Selain itu, Lulut juga ada misi pemberdayaan masyarakat melalui batik. Saya juga melihat ada ekspresi seni batik mangrove yang berbeda. Kemudian teknik pewarnaan yang menggunakan limbah mangrove dan bahan alami lainnya bisa menjadi nilai tambah. Meski sebenarnya hutan mangrove terdapat di sepanjang Pantai Utara Jawa, tapi sampai sekarang belum ada daerah lain yang memunculkan ide batik mangrove.

Potensi lainnya saya lihat di Komunitas Klampis Ireng. Basis mereka memang bukan perajin batik, tapi juga bukan benar-benar tak mengerti batik. Jika dikembangkan akan muncul batik Surabaya, tanpa menyingung batik dari daerah lain. Selain itu, Klampis Ireng berasal dari anak-anak muda yang cukup bebas. Kerangka berpikirnya tak terbatasi. Batik tidak harus parang atau kawung, sehingga bisa lebih variatif.

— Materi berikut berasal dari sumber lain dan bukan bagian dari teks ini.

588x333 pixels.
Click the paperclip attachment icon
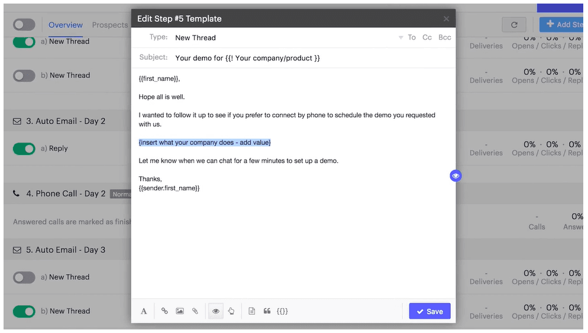point(195,311)
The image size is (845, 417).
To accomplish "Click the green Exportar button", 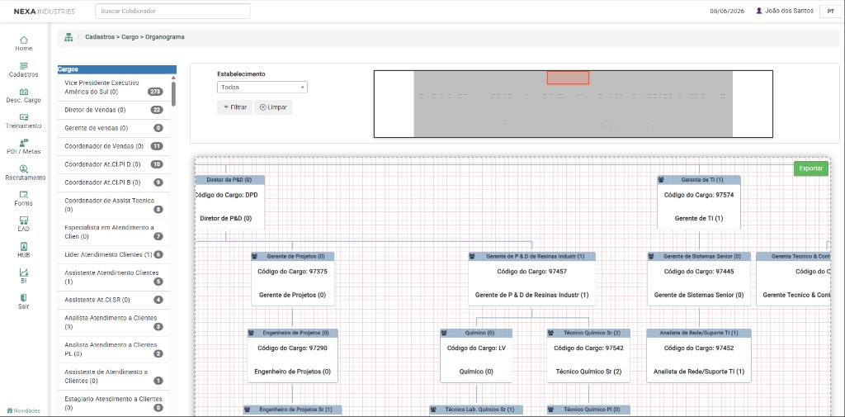I will [810, 168].
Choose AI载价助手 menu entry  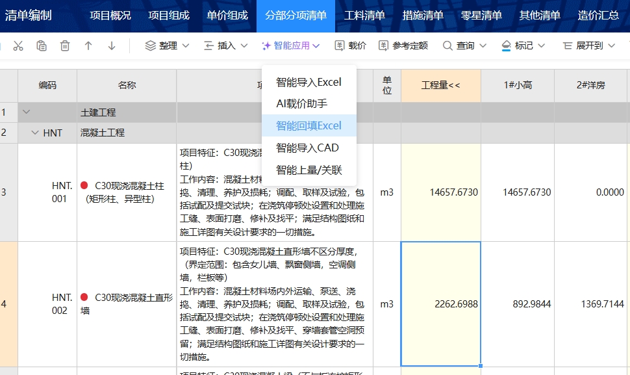tap(301, 104)
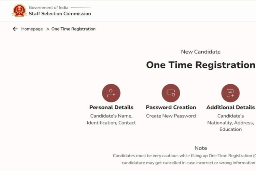This screenshot has height=171, width=256.
Task: Select the Personal Details step icon
Action: (111, 93)
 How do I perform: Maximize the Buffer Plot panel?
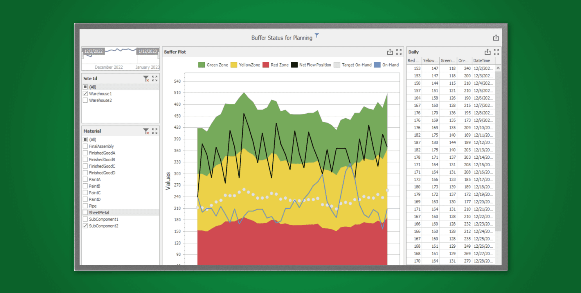[399, 52]
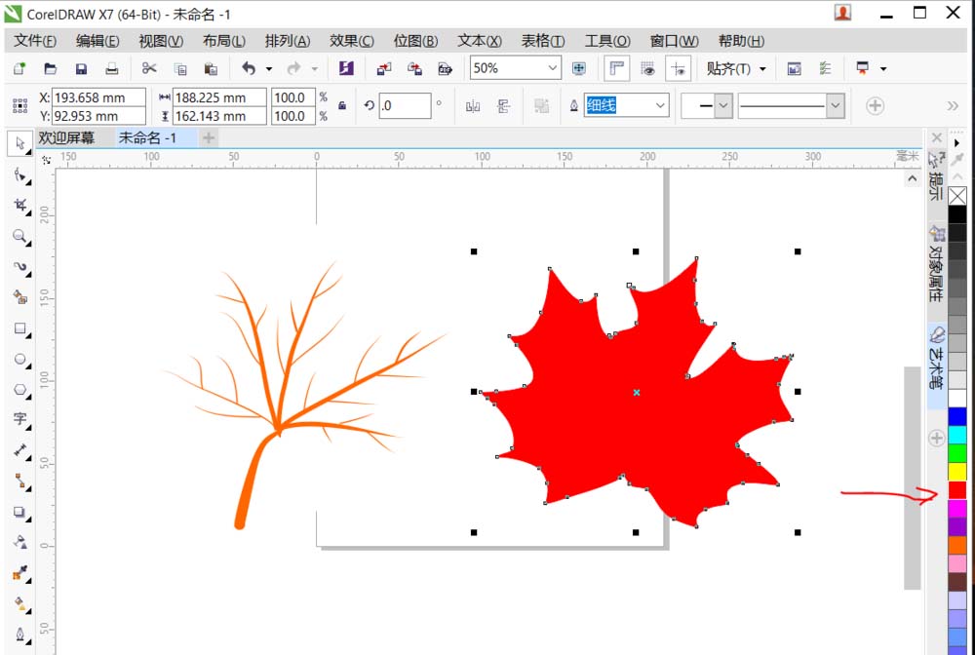Toggle show rulers button
Screen dimensions: 975x655
click(x=616, y=68)
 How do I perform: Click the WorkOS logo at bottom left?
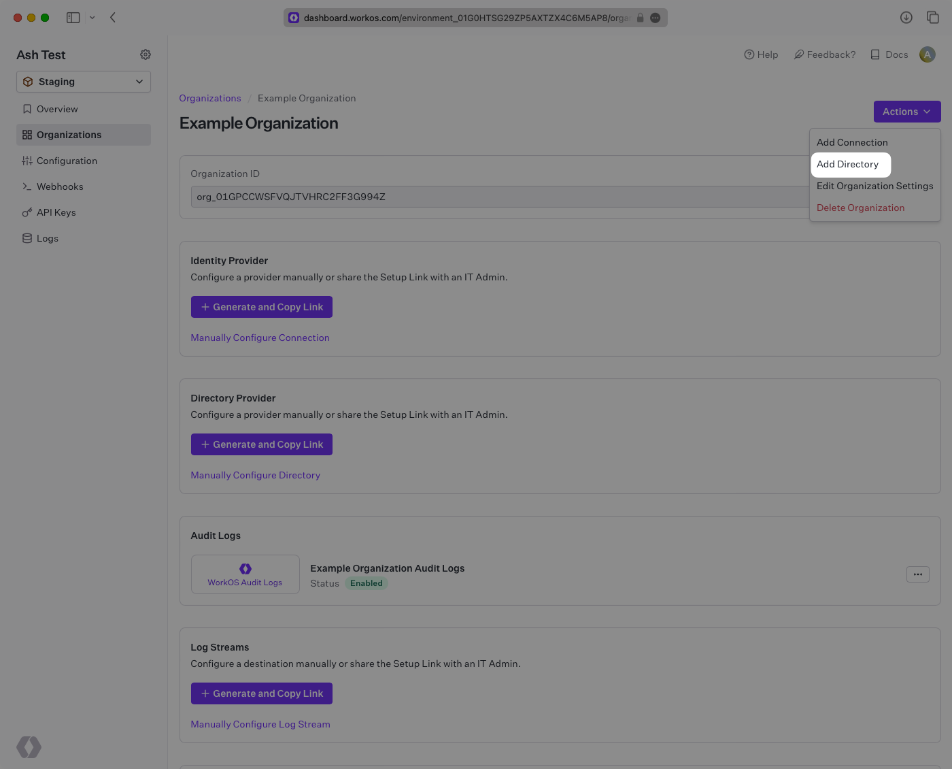(x=29, y=747)
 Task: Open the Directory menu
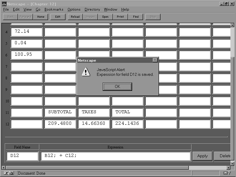coord(92,9)
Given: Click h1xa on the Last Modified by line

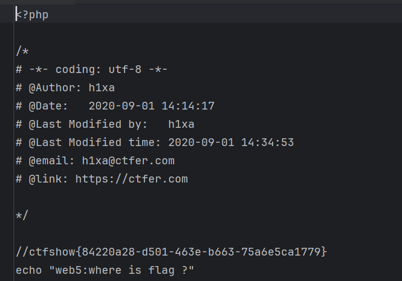Looking at the screenshot, I should [x=181, y=124].
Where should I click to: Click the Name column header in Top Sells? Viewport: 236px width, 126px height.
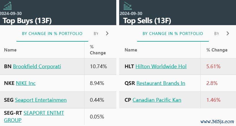[131, 50]
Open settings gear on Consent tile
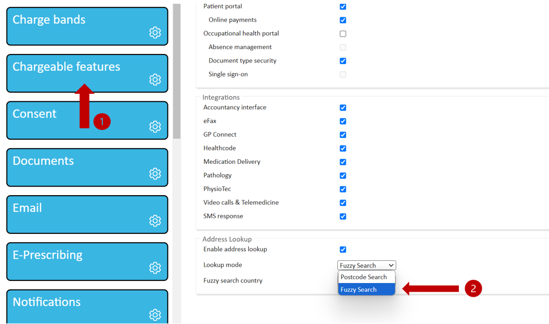This screenshot has height=324, width=549. tap(155, 127)
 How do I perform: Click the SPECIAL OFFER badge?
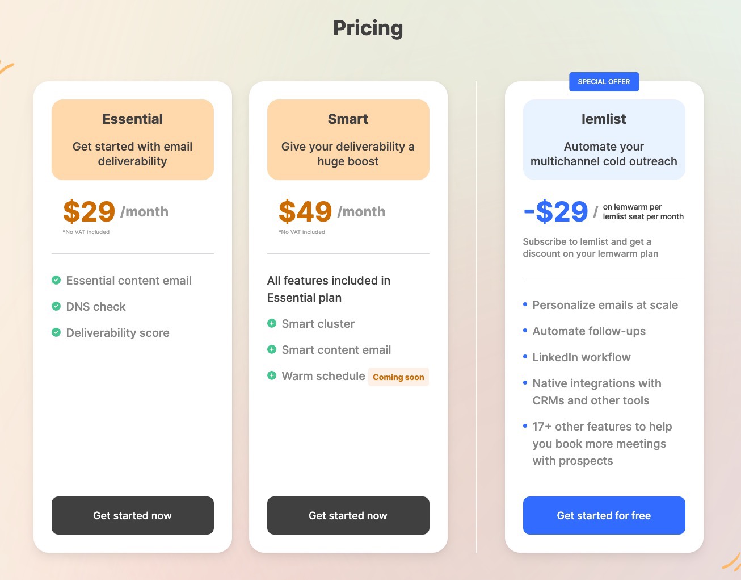[604, 82]
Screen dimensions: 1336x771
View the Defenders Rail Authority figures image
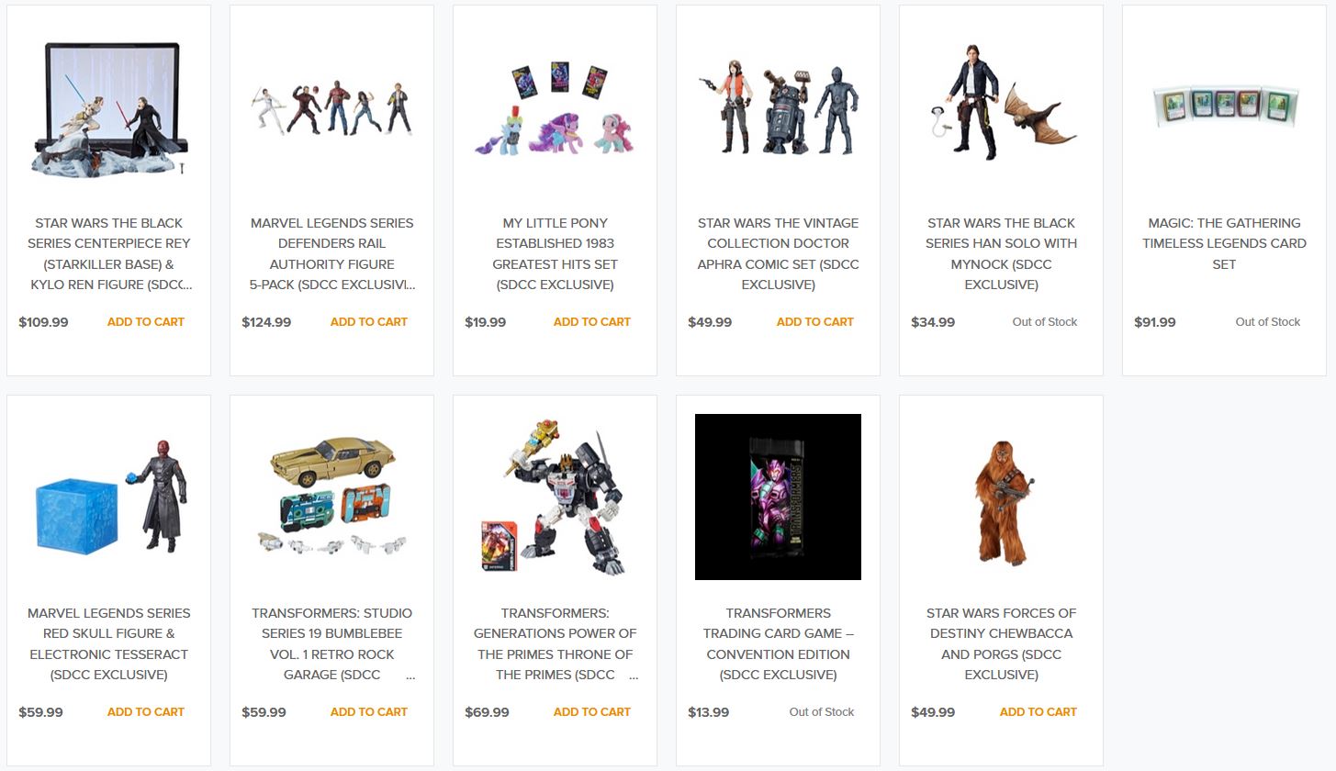pyautogui.click(x=331, y=107)
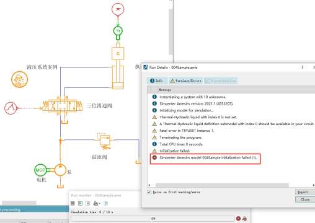Click the start run icon in Run monitor
The image size is (315, 223).
click(x=81, y=203)
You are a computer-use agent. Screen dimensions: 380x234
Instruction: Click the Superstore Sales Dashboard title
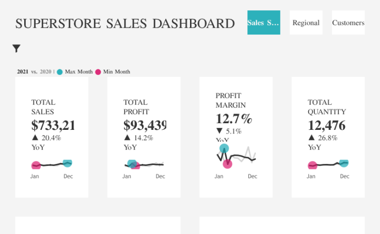click(x=125, y=23)
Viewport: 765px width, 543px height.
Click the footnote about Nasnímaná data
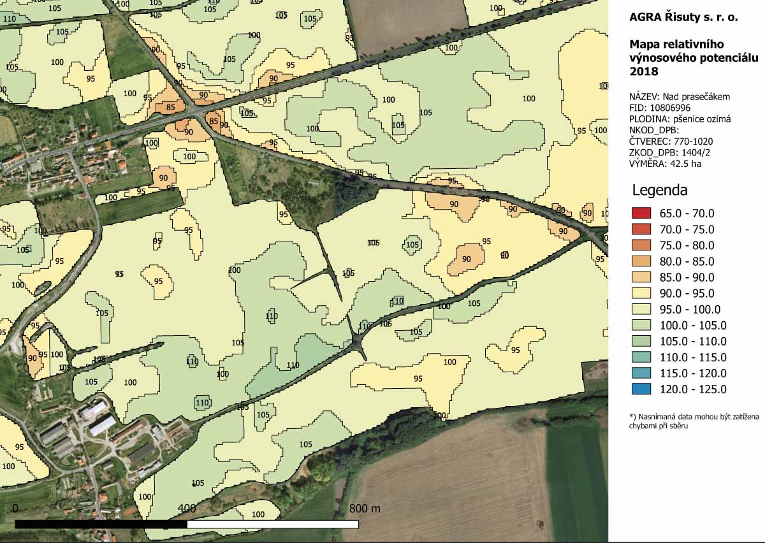694,421
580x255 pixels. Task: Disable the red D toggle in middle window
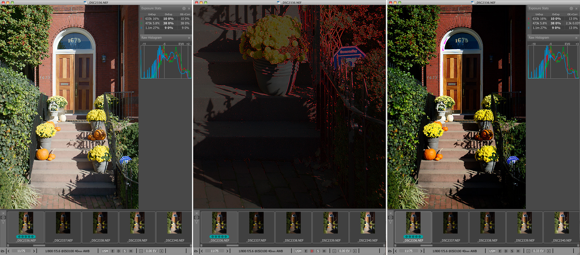pos(312,251)
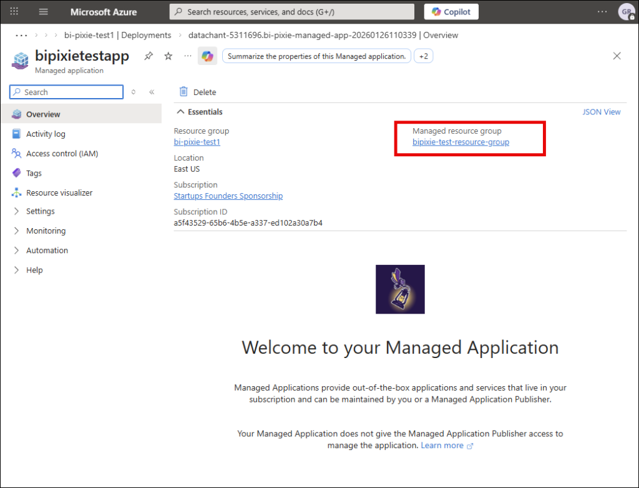This screenshot has height=488, width=639.
Task: Open bipixie-test-resource-group link
Action: click(x=461, y=142)
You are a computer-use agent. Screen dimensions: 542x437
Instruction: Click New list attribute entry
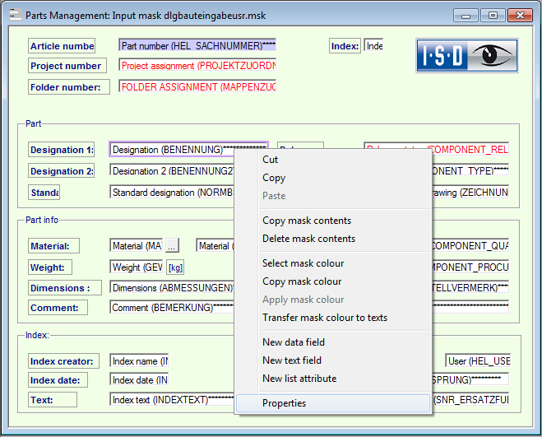[x=299, y=379]
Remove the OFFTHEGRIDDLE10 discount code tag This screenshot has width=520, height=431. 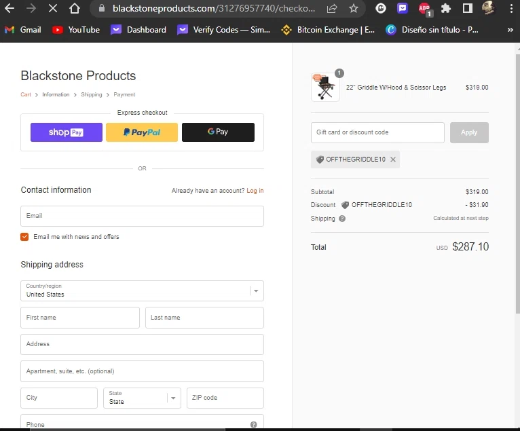coord(393,160)
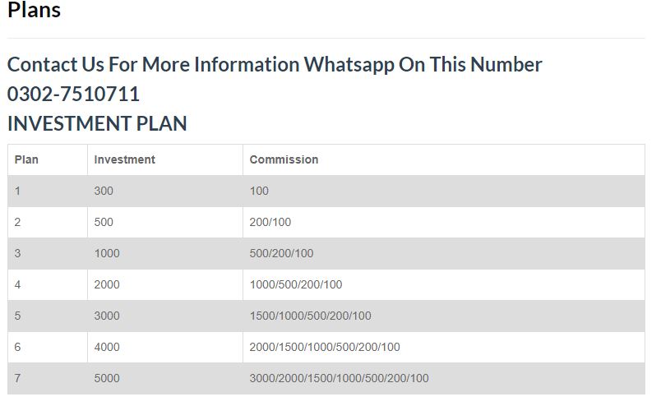Select the 300 investment cell
661x406 pixels.
(104, 191)
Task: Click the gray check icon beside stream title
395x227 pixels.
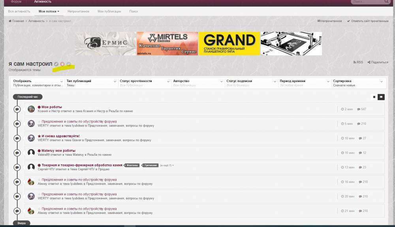Action: pyautogui.click(x=69, y=64)
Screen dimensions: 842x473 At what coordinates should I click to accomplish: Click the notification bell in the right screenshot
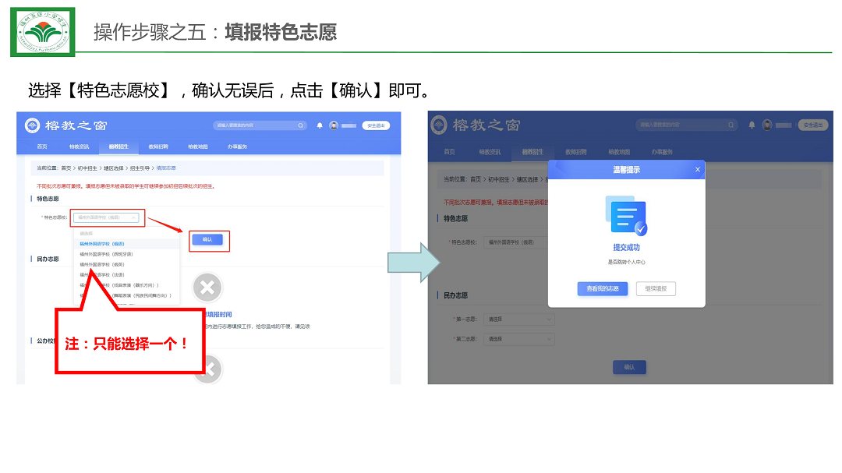[752, 125]
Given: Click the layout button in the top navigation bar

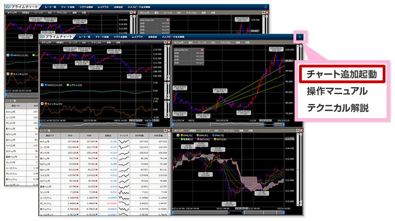Looking at the screenshot, I should pos(137,37).

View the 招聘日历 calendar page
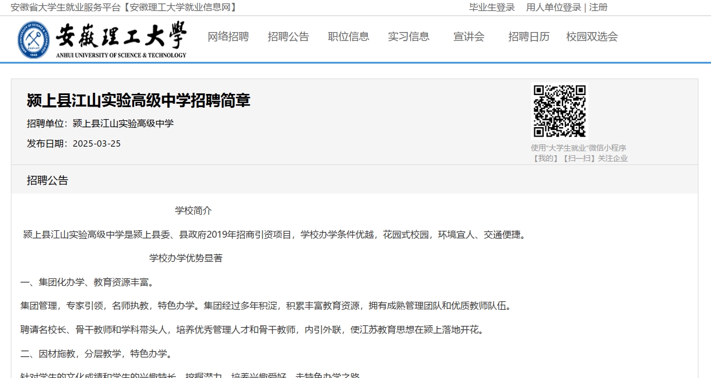click(x=529, y=37)
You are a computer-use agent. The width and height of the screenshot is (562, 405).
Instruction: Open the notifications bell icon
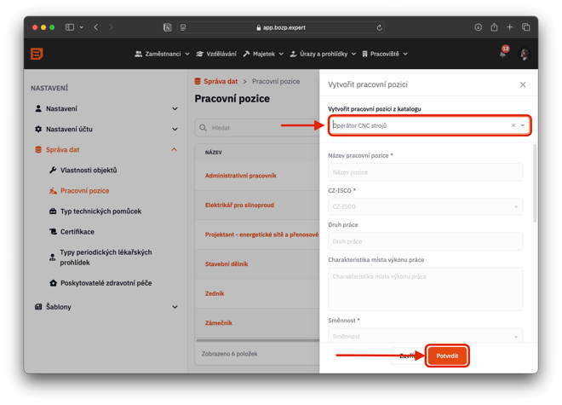click(503, 55)
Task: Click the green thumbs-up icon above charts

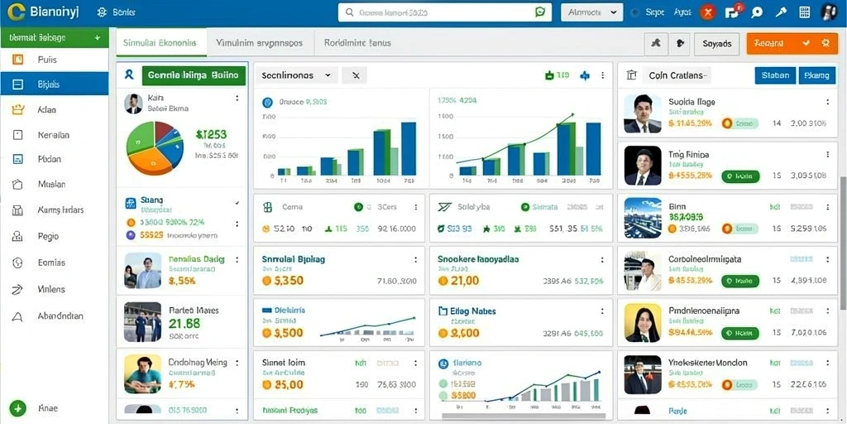Action: tap(549, 75)
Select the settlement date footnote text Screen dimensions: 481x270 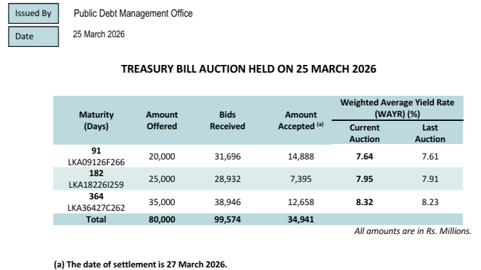[x=140, y=264]
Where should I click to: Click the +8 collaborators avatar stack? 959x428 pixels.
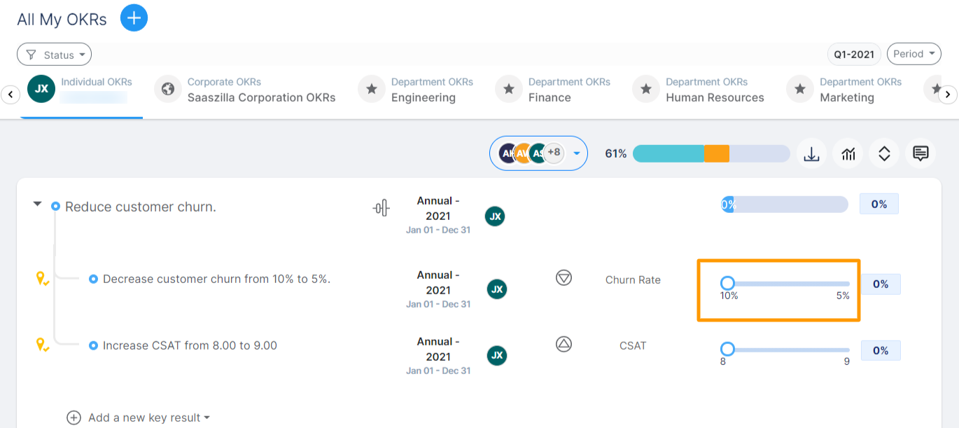click(554, 153)
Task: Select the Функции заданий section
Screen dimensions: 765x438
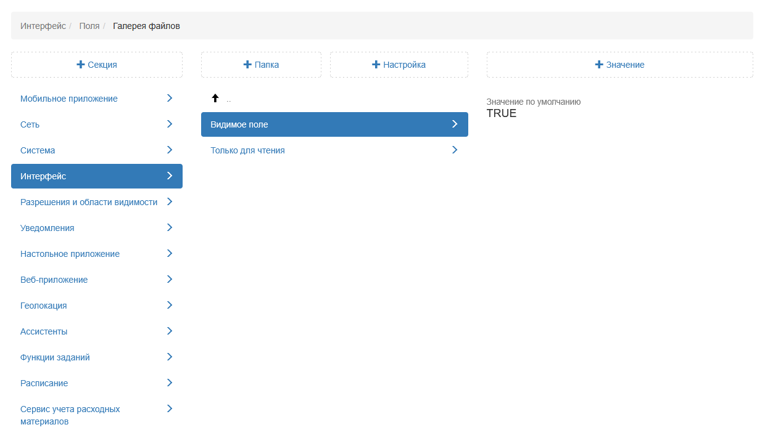Action: click(55, 357)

Bagaimana cara menghidupkan kembali batik Surabaya? Saat ini batik Surabaya tergolong mahal. 

Sebetulnya jangan menutup mata dengan daerah lain. Misalnya saja di Pamekasan. Daerah ini sangat unik karena bisa memenuhi kebutuhan batik untuk semua level masyarakatnya. Di daerah ini masih tersedia batik tulis dengan harga di bawah Rp 100 ribu, kok. Mereka menyiasatinya dengan tidak bermain di kehalusan bahan atau di kerumitan motif. Sehingga harga bisa ditekan.

Tapi untuk membuat batik dengan harga murah seperti buatan Pamekasan tentu saja tak mungkin karena upah minimum (UMR) perajin di Surabaya berbeda dengan Pamekasan. Mereka mengerjakan batik bukan sebagai pekerjaan utama melainkan sambilan di saat musim tanam.

Jika mau seperti di Pamekasan, bisa saja. Misalnya bermain di desain yang lebih simpel. Atau siasat kedua, menggunakan batik cap, bukan print. Batik printing tak termasuk batik. Pengertian batik printing adalah produk tekstil bermotif batik. Jujur saja kami tidak mendukung karena proses print akan mematikan perajin batik. Dalam batik kan mengandung unsur malam dan tangan para perajinnya.